What are the environmental dangers of disposable electronics?
Disposing electronics may seem like a waste, but its effects should be put into perspective. To start, one common concern is the leakage of harmful chemicals into the environment from disused electronics. However, regulations such as RoHS and REACH significantly reduce the number of potentially harmful chemicals in electronics. This is further improved with the inability for electronics to breakdown; a circuit that takes 10,000 years to breakdown means that its rate of waste release is relatively low. This is the same principle that applies to radioactive waste; radioactive waste that has a very long half-life does very little damage as it is not highly radioactive (hence the long half-life).
The other factor to consider is that while it may appear to be wasteful in materials, the size of silicon dies and the number which can be made from a single wafer need to be considered. Using this calculator, a single 300mm wafer can produce over 6000 dies assuming each die is 3x3mm, and that is a large amount of silicon real-estate even at 250nm feature sizes.
Environmental effects on e-waste are more likely to come from older electronics or those that originate from countries that do not follow RoHS and REACH regulations. Heavy metals such as lead and mercury were widely used in electronics from the past, and lead solder is still allowed to be used commercially in the US. Thus, such electronics may cause long term environmental hazards, but since RoHS and REACH components are becoming more popular, future disposable electronics will have a significantly lesser impact on the environment.
Should we halt the use of disposable electronics?

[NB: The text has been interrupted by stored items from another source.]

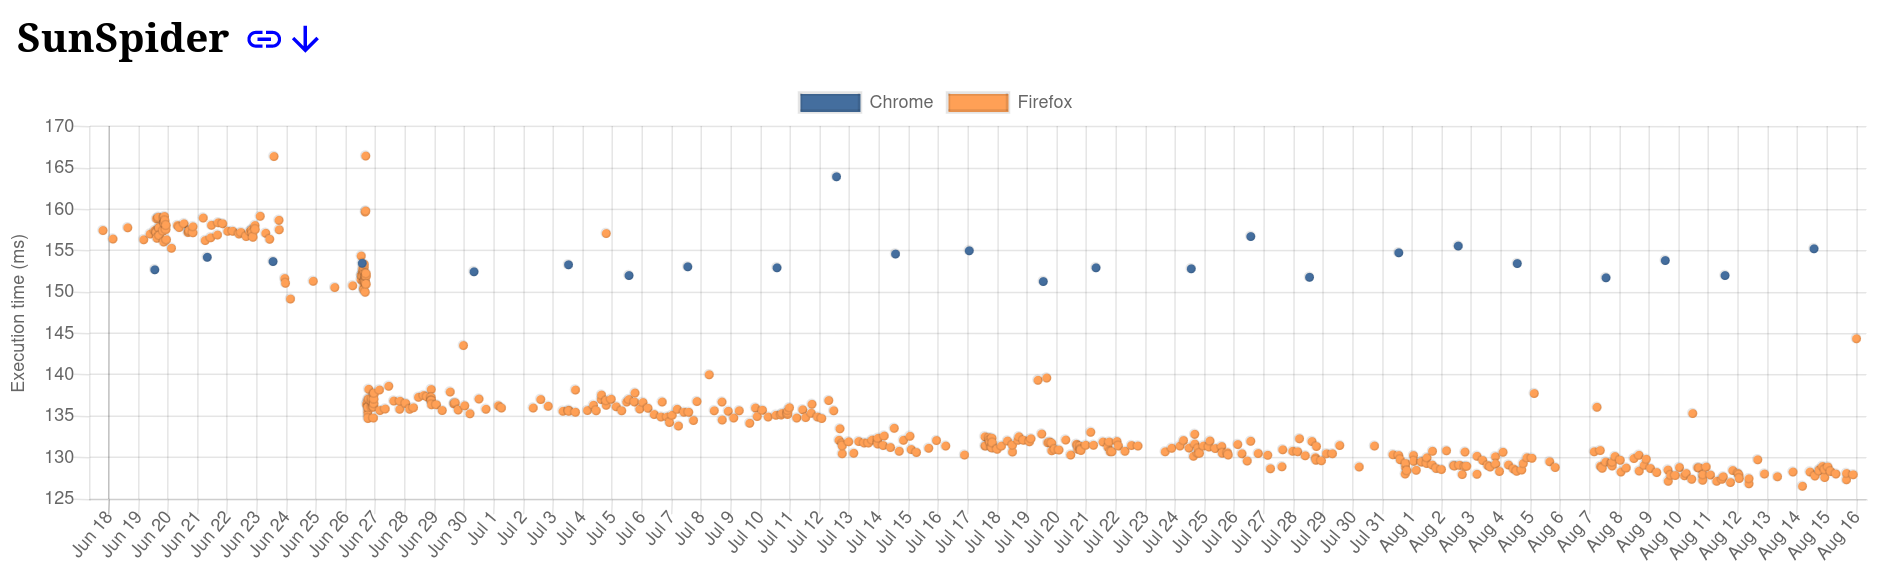The height and width of the screenshot is (569, 1894).
Task: Click topmost Firefox point on Jun 27
Action: pos(366,156)
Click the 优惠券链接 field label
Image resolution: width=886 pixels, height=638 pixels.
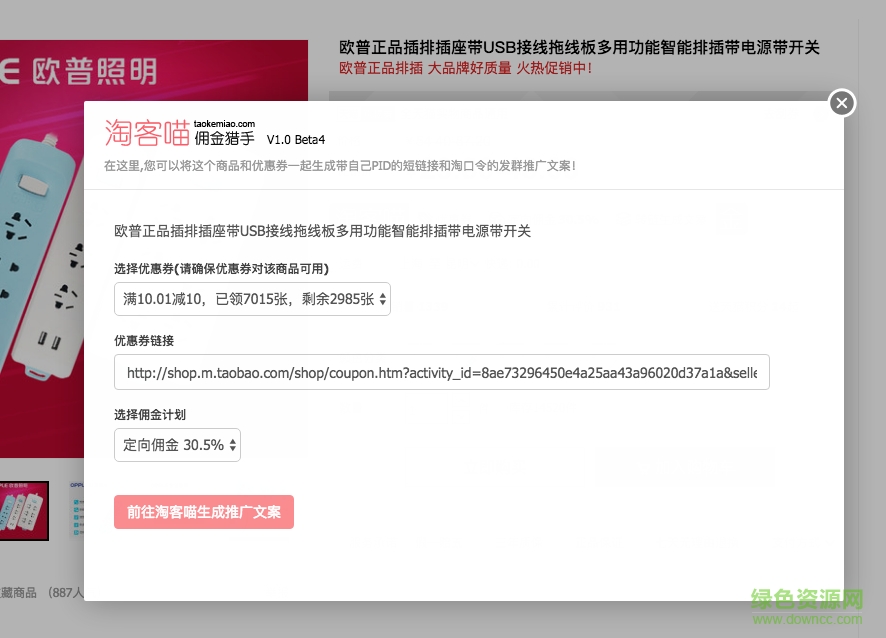point(144,341)
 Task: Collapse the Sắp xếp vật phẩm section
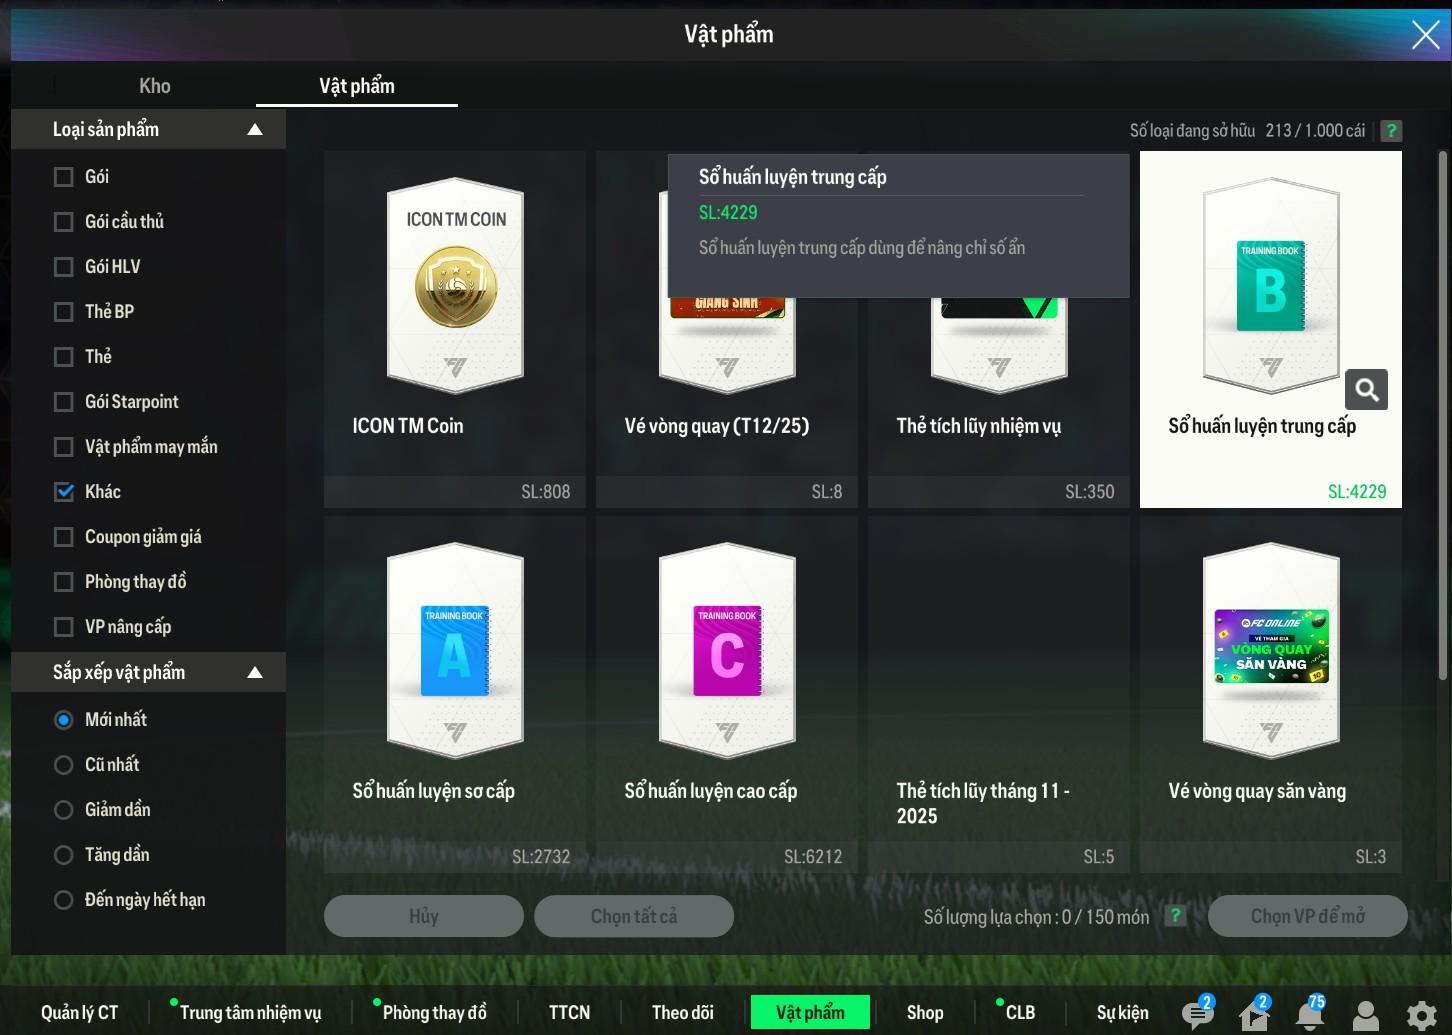[255, 672]
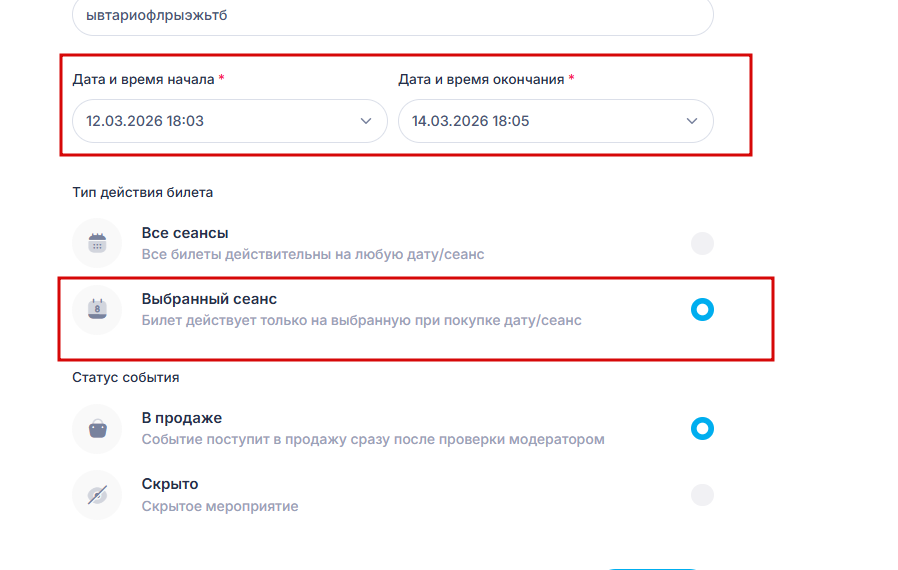Click the shopping bag icon for В продаже
Viewport: 898px width, 570px height.
pyautogui.click(x=97, y=429)
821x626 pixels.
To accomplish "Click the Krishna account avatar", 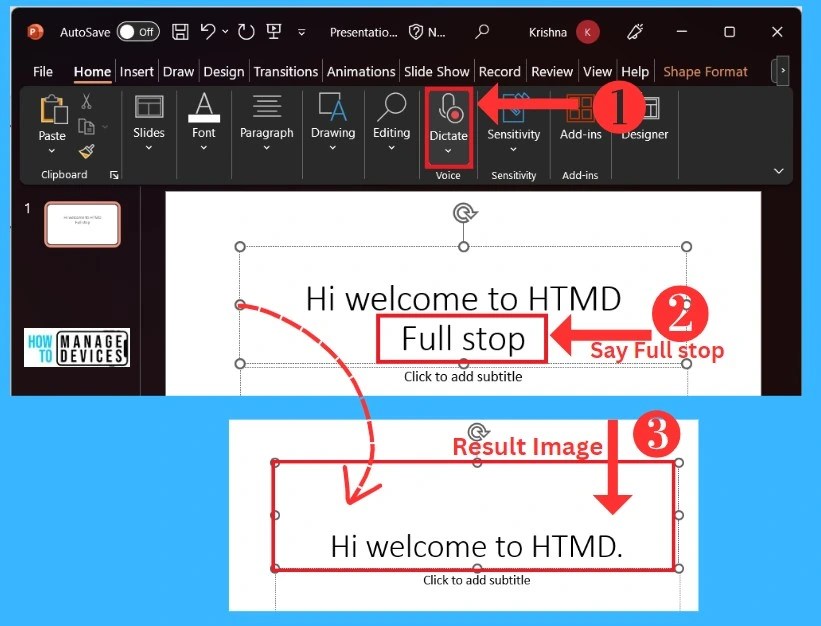I will 587,31.
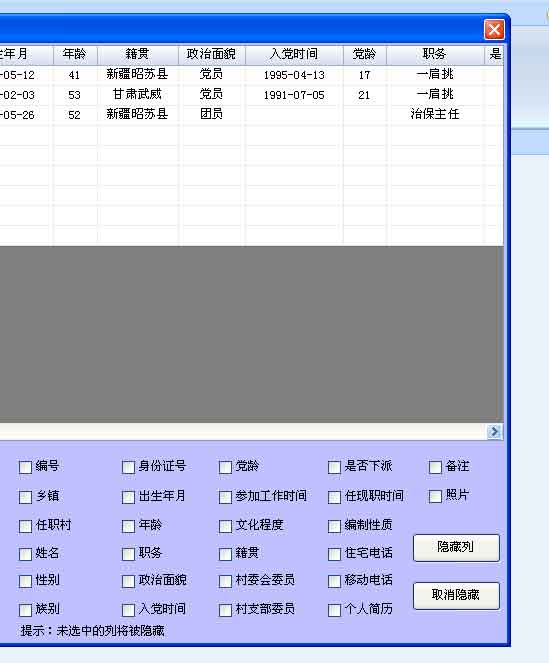Click the 取消隐藏 button
The image size is (549, 663).
[456, 596]
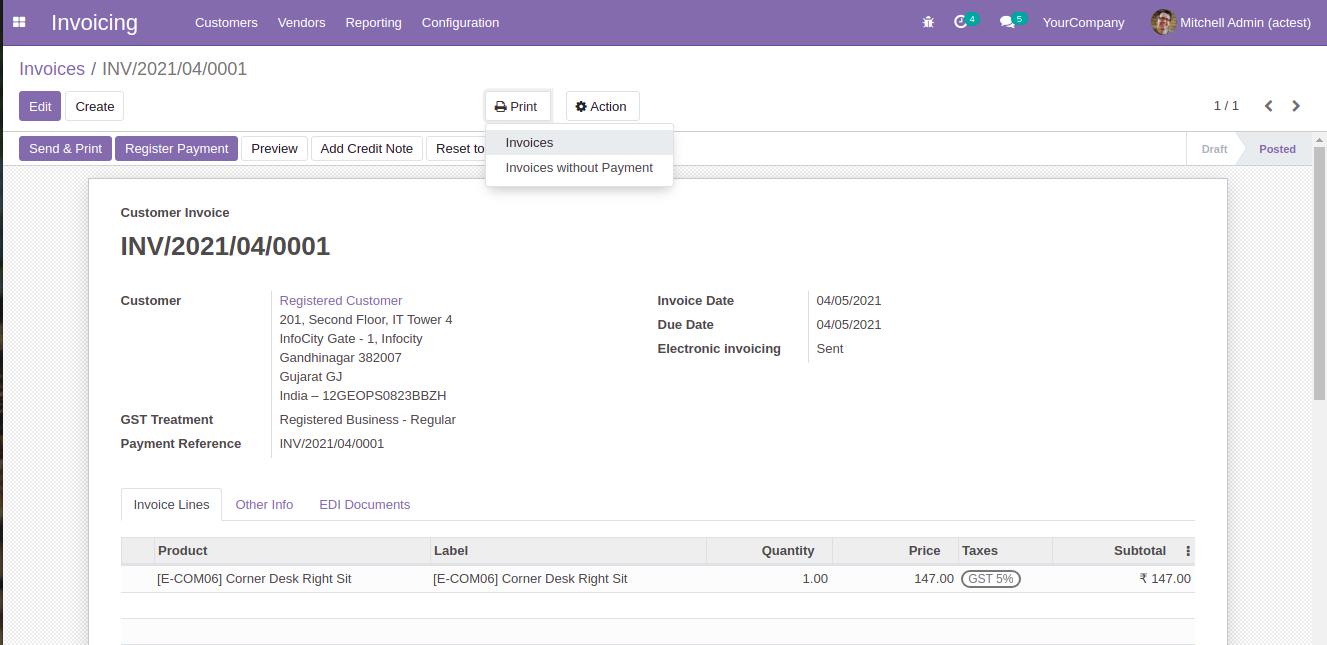Click the debug bug icon
1327x645 pixels.
click(x=928, y=22)
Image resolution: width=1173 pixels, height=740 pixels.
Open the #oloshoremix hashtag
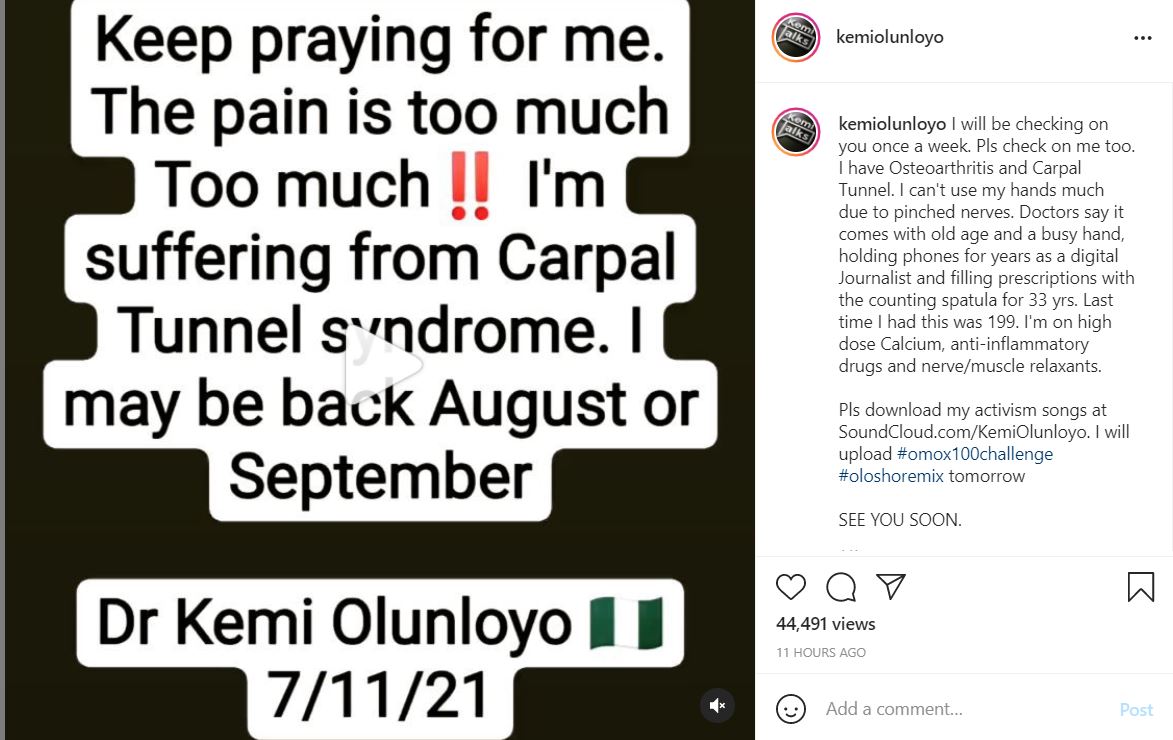click(891, 476)
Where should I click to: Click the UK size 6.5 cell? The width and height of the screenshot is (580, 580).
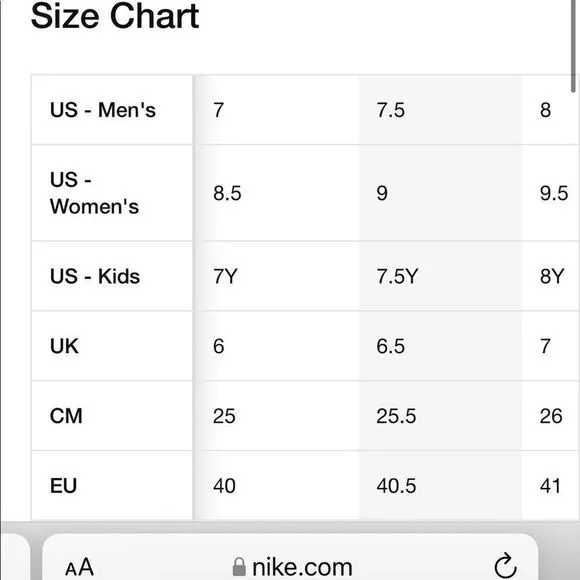[440, 346]
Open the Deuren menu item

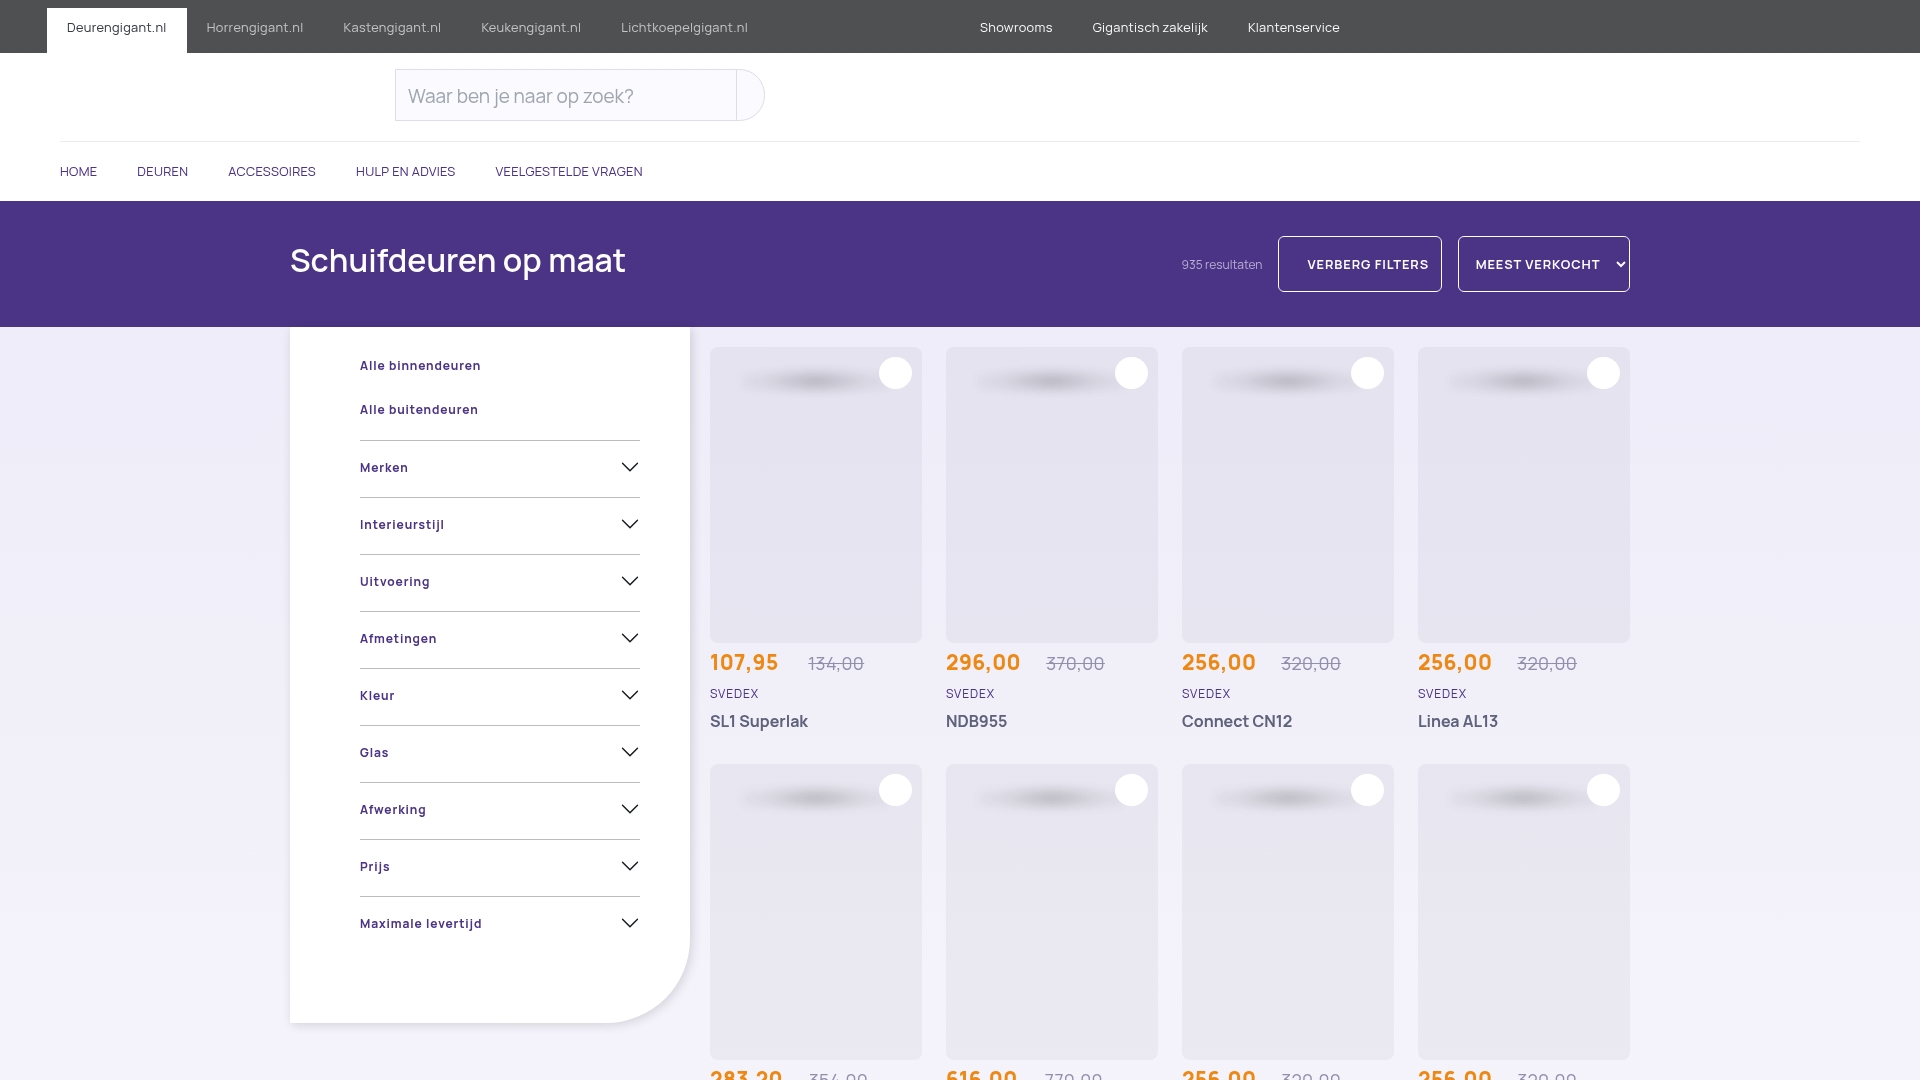pyautogui.click(x=162, y=172)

The answer to this question depends on what it is that is being thrown away, the chemicals it is made, what they can leak into the environment, and the shortage of crucial natural resources. The vast majority of disposable electronics integrate a silicon chip, and silicon is widely available. Even other chemicals used in the production of common chips, such as tin, aluminium, copper, boron, and phosphorus, can be easily extracted with large reserves on Earth. However, the ecological damage done by mining will be another factor to consider whether disposable electronics should be halted. Many disposable products exist, including cardboard shipping crates, plastic bags, and printed labels, but most of these can easily be recycled or incinerated; electronics cannot be so easily recycled. Thus, we have to balance the cost of recycling with the damage done, and the damage done may not be as significant as it would appear.